Participants were recruited through Amazon’s Mechanical Turk services. All participants were from the United States and were paid for their participation in the surveys (payment varied depending on survey length). Participants were limited to completing only one survey. Participant’s responses were only included if they completed 90% or more of the survey, were from the United States of America and spoke English as their primary language. Responses from a total of 157 participants were included in the final data (85 females and 72 males). Ages ranged from 19 to 67 (M = 34.8, SD = 10.63). All but four participants were native English speakers. The four participants who were not native English speakers learned English by the age of 10.
The 659 word pairs found in this data set come from four studies conducted by independent research groups. The norming was done through a series of 12 online surveys (6 taxonomic and 6 thematic surveys). Each survey was comprised of 100 to 300 randomly assigned word pairs and the pairs were randomly ordered within each survey.
Through Amazon’s Mechanical Turk web services, participants were provided a link to an external survey on either Survey Monkey or Qualtrics websites. Each survey included a brief demographic questionnaire before giving participants the instructions for the survey. There were two different types of surveys – one for taxonomic similarity ratings and one for thematic relatedness ratings – each with different types of instructions.
The instructions for the taxonomic survey were:
“Thank you for participating. In this survey you will be presented with a number of word pairs and asked to rate the similarity of the two words on a scale from 1 (not at all similar) to 7 (very similar). Using the radio buttons below each word pair select 1, 2, 3, 4, 5, 6, or 7 to rate the similarity between the words. Two words are similar if they look alike or belong to the same category. For example, DOTS and STRIPES are similar (both are types of patterns or designs). However, SHIRT and STRIPES would not be similar. Even though STRIPES are often found on SHIRTS, a SHIRT is a type of clothing while STRIPES are not. Another example is ZEBRA and STRIPES, these two words are also not very similar, because they belong to different categories, animal and pattern categories respectively. Please use the full range of the scale (1, 2, 3, 4, 5, 6, or 7) in indicating your responses. Only the buttons below the word pair will work for rating the items. Please make sure to rate all the pairs in the survey.”

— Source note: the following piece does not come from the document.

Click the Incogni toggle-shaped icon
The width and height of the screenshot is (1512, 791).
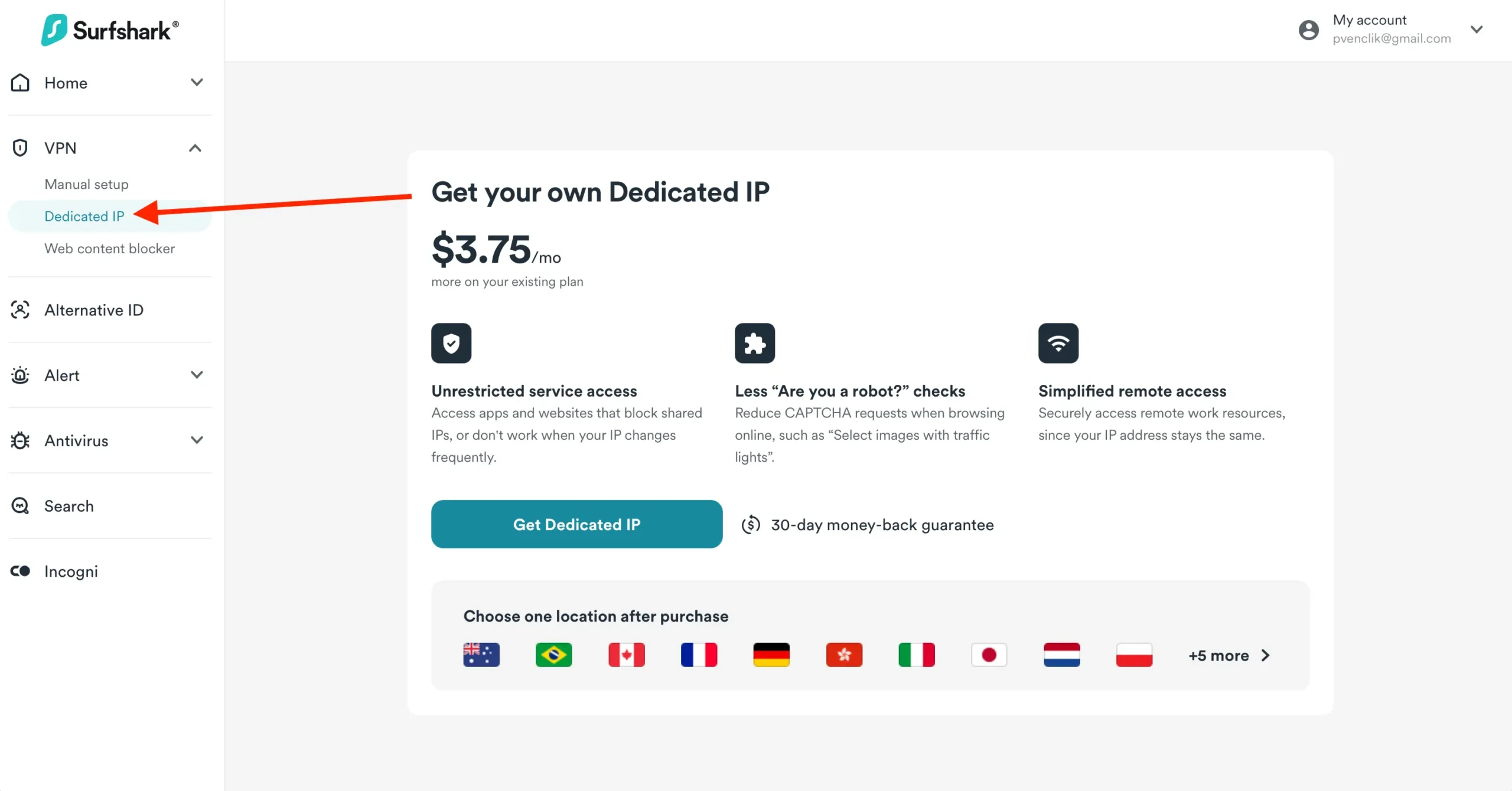tap(20, 571)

The thematic survey instructions were:
“Thank you for participating. In this survey you will be presented with a number of word pairs and asked to rate how connected and or related the two words are on a scale from 1(not related at all) to 7 (very related). Using the radio buttons below each word pair select 1, 2, 3, 4, 5, 6 or 7 to rate the relatedness between the two words. Two words are connected or related if they occur in the same time or place, however, this does not mean they will share similar physical features. For example HELMET and MOTORCYCLE are related (one wears a HELMET while riding a MOTORCYCLE, although they are different shapes and sizes). Whereas CHRISTMAS-TREES and PALM-TREES are not related, because even though they are both trees and share similar features they do not occur in the same time or place. Please use the full range of the scale (1, 2, 3, 4, 5, 6, or 7) in indicating your responses. Only the buttons below the word pair will work for rating the items. Please make sure to rate all the pairs in this survey.”

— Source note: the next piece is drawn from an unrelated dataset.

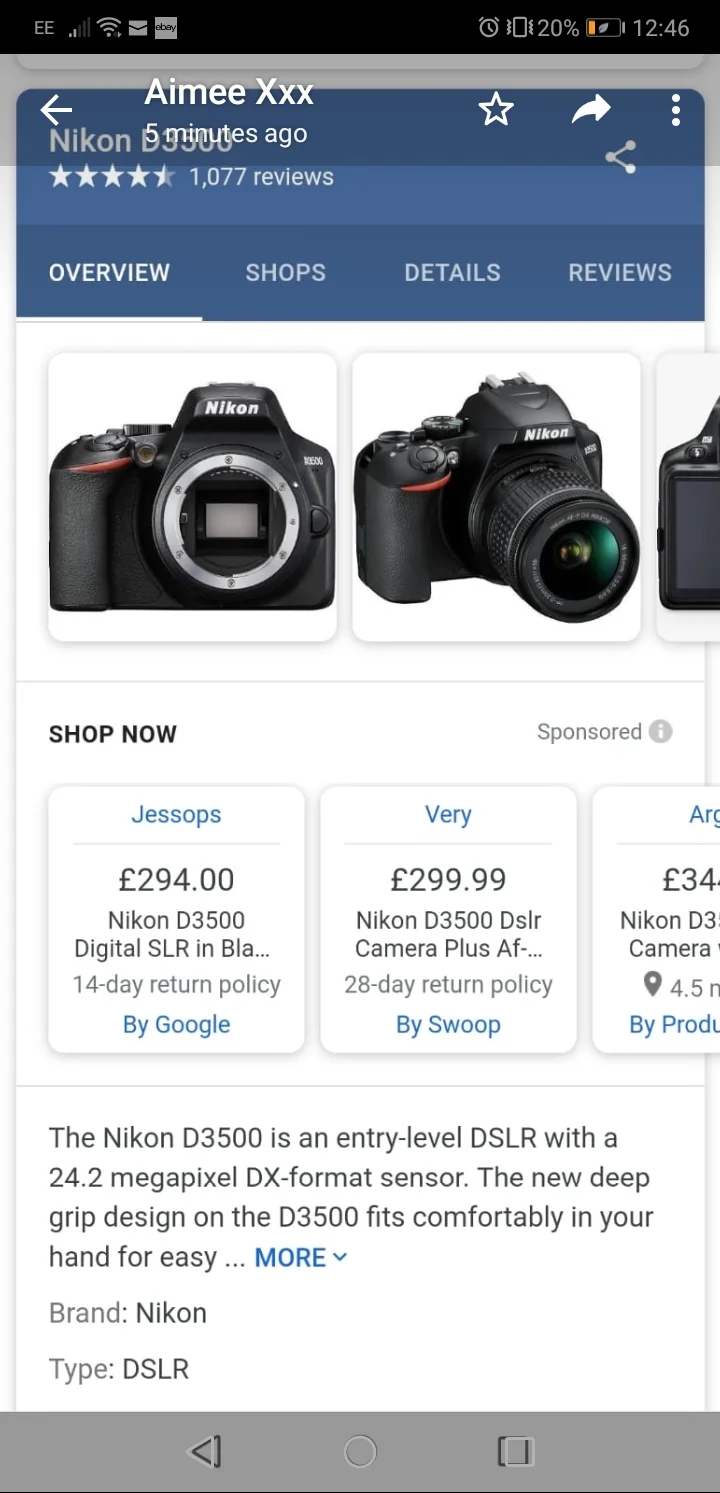Tap the 1,077 reviews link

Each word pair was included in each of the two survey types. Once the surveys were completed, the data were downloaded and collated, then average taxonomic similarity and thematic relatedness ratings were computed for each word pair. Taxonomic and thematic rating standard deviations were also computed for each of the items. In addition, a difference score was then calculated for each word pair by subtracting the thematic relatedness rating from the taxonomic similarity rating for each word pair. Thus, items with high taxonomic similarity and low thematic relatedness have positive difference scores (6 being the highest); items with negative scores have high thematic relatedness and low taxonomic similarity (–6 being the highest); pairs with difference scores near 0 are approximately equally taxonomically similar and thematically related (this includes both approximately equally high and equally low ratings).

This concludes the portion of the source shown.